- **SOURCE**:

-=-=-=-=-

I calculated the amount of nitric acid to dissolve the amount of silver I was working with (130.7 grams silver). I got several responses about how much acid to use: from 1.2 ml nitric acid per gram of silver to 1.4 ml nitric acid per gram of silver. So I interpolated and used 1.3 ml of nitric acid per gram of silver. So 130.7grams X 1.3ml Nitric = 169.991 or 170 ml nitric acid.

I used a 50/50 mix of water and nitric acid - thanks to a kind input from another member of this forum. Pure nitric acid will work but less efficiently.

First, I measured out 170 ml distilled water and added it to the silver in the coffee pot.

I set the coffee pot with the silver and water in it inside the black tub I got from Lowes next to the hot plate.

Next I put on thick rubber gloves that go all the way to my arm pits protecting my arms, a respirator, and chemical splash goggles (DON"T SKIP THIS STEP).

Then I carefully poured 170 ml Nitric Acid (68% technical grade bought from AtrChemicals.com) into a 250 ml beaker.

I slowly poured the acid into the water-silver mixture that was in the coffee pot then stood back.

The mixture began to react right away billowing red fume.

After about 5 minutes the reaction had slowed a little so I put the blend onto the hot plate set on low. The heat kicked the reaction up a nothch.

In about 10 minutes the reaction had stopped and all but a few tiny pieces were left on the bottom of the coffee pot along with a blue solution with junk floating on top. I should have waited and let the pieces on the bottom completely dissolve, but instead I went to the next step.

I took the coffee pot off the hot plate and set it inside the black tub next to the hot plate. 

I removed the hot plate from the black tub so only the coffee pot was in there.

-=-=-=-=-

- **DATASET RECORDS**:
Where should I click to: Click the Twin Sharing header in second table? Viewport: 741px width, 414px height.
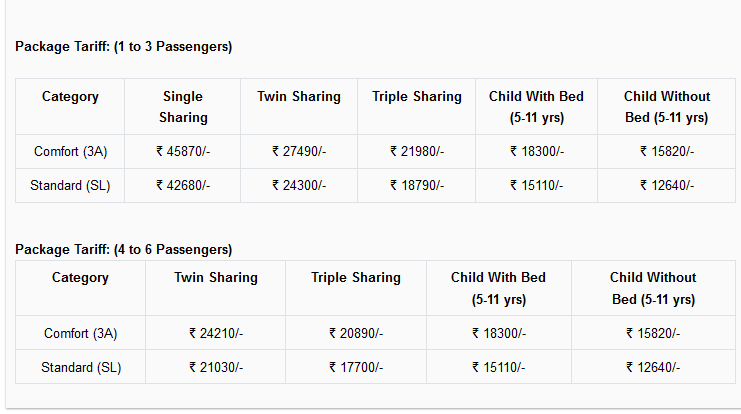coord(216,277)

-=-=-=-=-

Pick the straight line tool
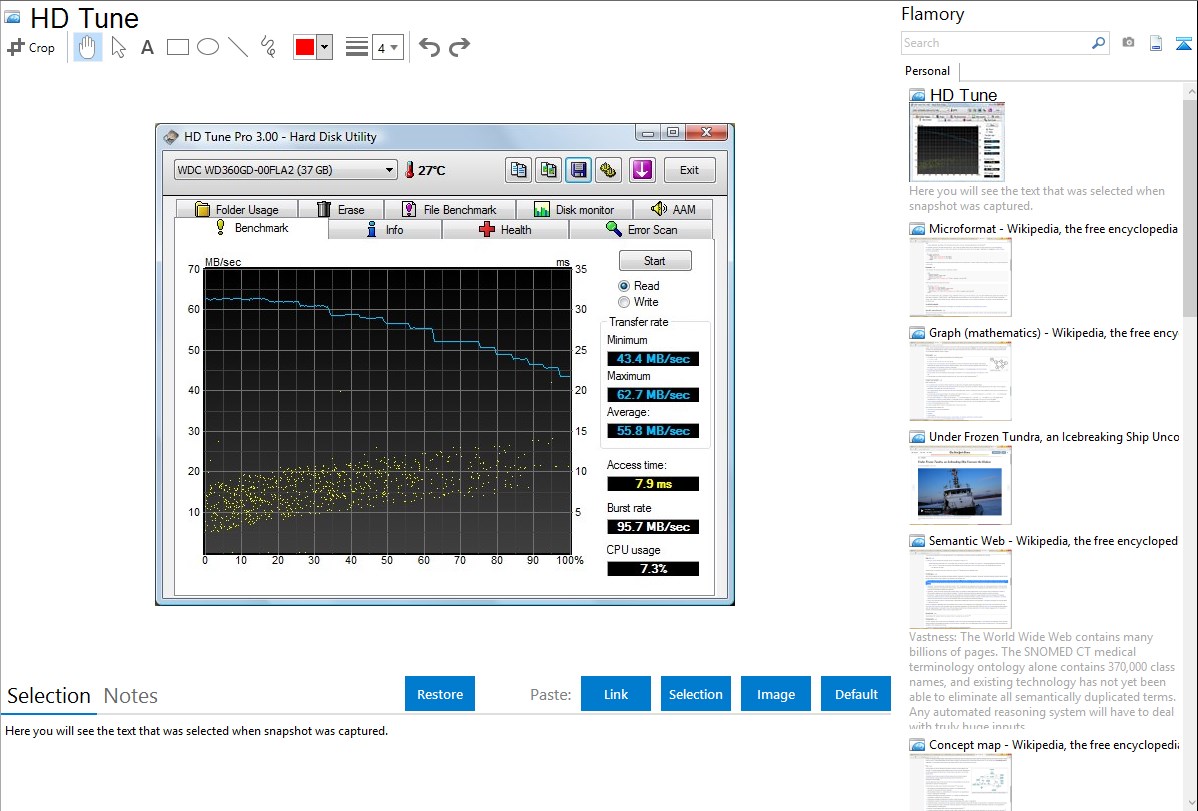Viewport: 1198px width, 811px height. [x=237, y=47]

-=-=-=-=-

- **REQUEST**:
Using the account of dissolving silver in nitric acid above, answer each question briefly.
(a) How many milliliters of nitric acid per gram of silver did the writer settle on?
(b) What protective equipment did the writer put on before handling the acid?
(c) What did the mixture give off as soon as it began to react?

- **RESPONSE**:
(a) 1.3 ml of nitric acid per gram of silver.
(b) Thick rubber gloves reaching to the armpits, a respirator, and chemical splash goggles.
(c) Billowing red fumes.